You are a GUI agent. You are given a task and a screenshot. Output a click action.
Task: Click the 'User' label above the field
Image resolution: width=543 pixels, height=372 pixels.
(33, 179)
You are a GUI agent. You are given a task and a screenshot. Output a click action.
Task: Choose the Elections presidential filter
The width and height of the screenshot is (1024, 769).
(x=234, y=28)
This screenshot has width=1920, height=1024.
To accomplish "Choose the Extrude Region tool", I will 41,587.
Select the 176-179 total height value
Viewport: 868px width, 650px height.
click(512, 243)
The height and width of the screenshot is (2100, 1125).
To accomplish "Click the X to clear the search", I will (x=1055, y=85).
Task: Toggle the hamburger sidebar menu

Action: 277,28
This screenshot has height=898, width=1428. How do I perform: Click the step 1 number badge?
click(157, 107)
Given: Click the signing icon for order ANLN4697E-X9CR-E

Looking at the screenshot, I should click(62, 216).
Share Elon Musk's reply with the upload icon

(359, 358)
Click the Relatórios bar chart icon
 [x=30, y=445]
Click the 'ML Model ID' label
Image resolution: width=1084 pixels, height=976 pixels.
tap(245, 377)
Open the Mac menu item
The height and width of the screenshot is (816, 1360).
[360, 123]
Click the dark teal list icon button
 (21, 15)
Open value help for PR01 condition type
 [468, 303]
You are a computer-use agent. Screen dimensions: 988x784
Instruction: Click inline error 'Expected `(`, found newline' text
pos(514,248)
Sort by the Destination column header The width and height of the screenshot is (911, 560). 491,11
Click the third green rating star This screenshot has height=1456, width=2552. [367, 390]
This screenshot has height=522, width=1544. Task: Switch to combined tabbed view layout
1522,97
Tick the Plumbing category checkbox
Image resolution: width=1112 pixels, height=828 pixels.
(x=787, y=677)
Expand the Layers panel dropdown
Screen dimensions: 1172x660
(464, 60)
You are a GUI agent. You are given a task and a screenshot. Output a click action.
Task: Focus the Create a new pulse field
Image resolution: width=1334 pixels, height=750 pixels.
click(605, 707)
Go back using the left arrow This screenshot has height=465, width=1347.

================

→ **Goal of the exercise**: Your task is to return the full listing exactly as it was given.

→ **Output**:
You are a GUI agent. You are given a task and a screenshot. Output a click action.
Task: Click the 'User' label above the field
Image resolution: width=543 pixels, height=372 pixels.
(33, 179)
You are a GUI agent. You are given a task and a screenshot. Output a click action.
Task: Choose the Elections presidential filter
The width and height of the screenshot is (1024, 769).
(x=234, y=28)
This screenshot has width=1920, height=1024.
To accomplish "Choose the Extrude Region tool", I will 41,587.
Select the 176-179 total height value
Viewport: 868px width, 650px height.
click(512, 243)
The height and width of the screenshot is (2100, 1125).
To accomplish "Click the X to clear the search", I will (x=1055, y=85).
Task: Toggle the hamburger sidebar menu

Action: 277,28
This screenshot has height=898, width=1428. How do I perform: Click the step 1 number badge?
click(157, 107)
Given: Click the signing icon for order ANLN4697E-X9CR-E

Looking at the screenshot, I should click(62, 216).
Share Elon Musk's reply with the upload icon

(359, 358)
Click the Relatórios bar chart icon
 [x=30, y=445]
Click the 'ML Model ID' label
Image resolution: width=1084 pixels, height=976 pixels.
tap(245, 377)
Open the Mac menu item
The height and width of the screenshot is (816, 1360).
[360, 123]
Click the dark teal list icon button
 (21, 15)
Open value help for PR01 condition type
 [468, 303]
You are a computer-use agent. Screen dimensions: 988x784
Instruction: Click inline error 'Expected `(`, found newline' text
pos(514,248)
Sort by the Destination column header The width and height of the screenshot is (911, 560). 491,11
Click the third green rating star This screenshot has height=1456, width=2552. [367, 390]
This screenshot has height=522, width=1544. Task: Switch to combined tabbed view layout
1522,97
Tick the Plumbing category checkbox
Image resolution: width=1112 pixels, height=828 pixels.
(x=787, y=677)
Expand the Layers panel dropdown
Screen dimensions: 1172x660
(464, 60)
You are a GUI agent. You are given a task and a screenshot. Output a click action.
Task: Focus the Create a new pulse field
Image resolution: width=1334 pixels, height=750 pixels.
click(605, 707)
Go back using the left arrow This screenshot has height=465, width=1347.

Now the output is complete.